I flew 24 combat sorties in June ’67, our first month. We were scheduled every day and were weather canceled 7 times. Of the 24 sorties we flew, we led 18 of the 24. We flew 18 in RP-6 and led 15 of those. We were very busy and very tired. Carlo had almost set a pattern in how we conducted each sortie. He would build his picture of what was waiting for us and would suggest just how many and how ferocious the SAMs would be. He was starting to be able to predict the MiG activity with more and more accuracy. I was starting to be able to catch what he was trying to tell me and I was getting so I could hold more and more in my head.

Carlo kept up his attempt to understand what was operating each day and changed his techniques as time went by to better understand what the Bad Guys were doing. He also never stopped trying to educate the Nose Gunner, AKA Sparky, on the finer points of EW. We had become a very smooth team. We had one extremely weird day when not one signal came up. Carlo was totally confused and bitched constantly. We had 4 EWOs in the flight and all of them were nervous as long tailed cats in a room of rocking chairs. Our gear was working and nothing was being intercepted. We went into and out of the target with zero signals. Carlo and I were scared spitless and fretted like crazy. NO SIGNALS WILL SCARE YOU HALF TO DEATH!

It only happened once and I still remember being really jumpy.

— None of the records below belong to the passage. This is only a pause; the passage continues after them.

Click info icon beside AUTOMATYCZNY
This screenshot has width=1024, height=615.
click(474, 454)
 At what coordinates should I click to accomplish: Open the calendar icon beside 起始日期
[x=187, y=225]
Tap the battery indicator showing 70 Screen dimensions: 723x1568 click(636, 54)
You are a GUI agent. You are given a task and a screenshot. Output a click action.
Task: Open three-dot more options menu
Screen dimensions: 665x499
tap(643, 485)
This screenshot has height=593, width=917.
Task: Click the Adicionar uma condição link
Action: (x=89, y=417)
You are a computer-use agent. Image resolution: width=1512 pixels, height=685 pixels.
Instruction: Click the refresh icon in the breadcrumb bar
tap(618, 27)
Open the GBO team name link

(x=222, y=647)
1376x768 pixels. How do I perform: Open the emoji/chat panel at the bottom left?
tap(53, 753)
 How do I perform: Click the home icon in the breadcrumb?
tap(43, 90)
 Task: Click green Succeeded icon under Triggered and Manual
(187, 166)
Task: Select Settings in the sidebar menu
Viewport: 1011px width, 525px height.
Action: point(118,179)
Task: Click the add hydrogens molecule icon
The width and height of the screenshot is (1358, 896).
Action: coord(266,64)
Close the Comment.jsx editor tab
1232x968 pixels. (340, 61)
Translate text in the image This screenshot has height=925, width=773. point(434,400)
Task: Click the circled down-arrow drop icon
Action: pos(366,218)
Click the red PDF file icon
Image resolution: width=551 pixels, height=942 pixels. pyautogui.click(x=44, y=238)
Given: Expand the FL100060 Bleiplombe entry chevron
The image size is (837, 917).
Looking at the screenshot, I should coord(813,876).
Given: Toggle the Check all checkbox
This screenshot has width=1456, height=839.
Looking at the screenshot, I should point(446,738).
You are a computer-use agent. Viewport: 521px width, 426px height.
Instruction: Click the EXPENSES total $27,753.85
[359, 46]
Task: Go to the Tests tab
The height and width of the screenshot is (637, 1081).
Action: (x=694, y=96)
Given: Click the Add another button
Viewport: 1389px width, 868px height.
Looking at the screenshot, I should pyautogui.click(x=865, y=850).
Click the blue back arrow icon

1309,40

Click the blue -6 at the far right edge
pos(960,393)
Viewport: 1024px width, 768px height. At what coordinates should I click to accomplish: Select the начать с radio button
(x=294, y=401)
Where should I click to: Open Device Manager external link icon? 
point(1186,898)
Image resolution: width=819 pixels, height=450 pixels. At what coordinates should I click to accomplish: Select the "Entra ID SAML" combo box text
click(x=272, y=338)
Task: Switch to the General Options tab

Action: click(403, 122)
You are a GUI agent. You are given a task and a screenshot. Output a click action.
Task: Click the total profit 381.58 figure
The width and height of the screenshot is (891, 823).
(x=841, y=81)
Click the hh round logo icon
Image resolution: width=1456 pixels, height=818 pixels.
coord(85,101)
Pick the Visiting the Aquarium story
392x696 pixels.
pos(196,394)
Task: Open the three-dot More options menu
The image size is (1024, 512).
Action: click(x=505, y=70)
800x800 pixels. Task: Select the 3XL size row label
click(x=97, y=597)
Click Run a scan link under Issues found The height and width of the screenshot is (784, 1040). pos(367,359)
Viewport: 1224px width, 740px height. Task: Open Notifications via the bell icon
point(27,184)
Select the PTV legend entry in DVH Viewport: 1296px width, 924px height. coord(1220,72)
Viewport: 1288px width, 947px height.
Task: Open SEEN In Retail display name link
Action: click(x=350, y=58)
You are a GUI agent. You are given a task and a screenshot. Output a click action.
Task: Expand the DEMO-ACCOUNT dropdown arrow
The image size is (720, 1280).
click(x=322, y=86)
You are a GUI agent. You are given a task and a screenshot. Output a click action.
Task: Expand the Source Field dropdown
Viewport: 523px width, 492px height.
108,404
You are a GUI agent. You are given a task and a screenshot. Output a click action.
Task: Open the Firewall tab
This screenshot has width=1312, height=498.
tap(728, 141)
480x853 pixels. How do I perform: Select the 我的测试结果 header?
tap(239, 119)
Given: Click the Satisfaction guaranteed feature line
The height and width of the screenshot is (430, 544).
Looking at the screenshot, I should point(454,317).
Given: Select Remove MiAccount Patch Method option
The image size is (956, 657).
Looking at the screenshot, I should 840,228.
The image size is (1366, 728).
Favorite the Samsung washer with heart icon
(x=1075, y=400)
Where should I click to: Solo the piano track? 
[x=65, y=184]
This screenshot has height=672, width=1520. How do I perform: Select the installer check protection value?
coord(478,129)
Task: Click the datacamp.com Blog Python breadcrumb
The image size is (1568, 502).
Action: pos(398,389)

As we neared the Hanoi Valley, Carlo would start to drop the non-threat radar commentary. This would normally happen as we crossed the Black River or about half way to the Northeast Railroad. By then the big picture was built and I had a very good idea about whether it would be a MiG day or a SAM day or both. Very seldom did both MiGs and SAMs come up and threaten at the same time. I saw an SA-2 lift off and head away from the Weasels and the Force once as we passed by the middle of Thud Ridge. I checked way high at my left 8 and watched the missile smack a MiG-17 right in the wing root. Bad coordination by the Bad Guys but good for us! Even Carlo could only talk so fast. The threats always take precedence over information systems. By late summer ’67, we were like a very well oiled machine and could communicate with grunts and moans. I felt totally at ease with Carlo and trusted him to give me exactly what information I needed at the exact time. I’m sure that all of the good Weasel crews have similar stories to tell about how we learned to really talk to each other.

Every Weasel crew had to be different since each crew was unique. I flew with a few other Bears after Carlo went to Saigon with Col White and we flat could not work the way Carlo and I did. I flew with all of the Instructor EWOs when I got back to Nellis and the same things occurred. I tried to work with Mike Gilroy who is as good as anyone and we were very different than Carlo and I had been. Unique abilities drive unique methods of coordination. The Weasel Mission required, and still requires, the very best coordination by the crew and between crews. If you can’t communicate, you are in deep and serious crap. I was most fortunate to have Carlo to teach me how to stay alive and then give me the best possible information to do my job. Carlo used to bitch loudly that “All of the brains are in the back seat and all of the decisions are in the front seat”! He was right and that’s the way it works best. The methodology of information transference doesn't matter as much as the ability to transfer information quickly and accurately. It ain’t how you do it that matters as long as you do it right!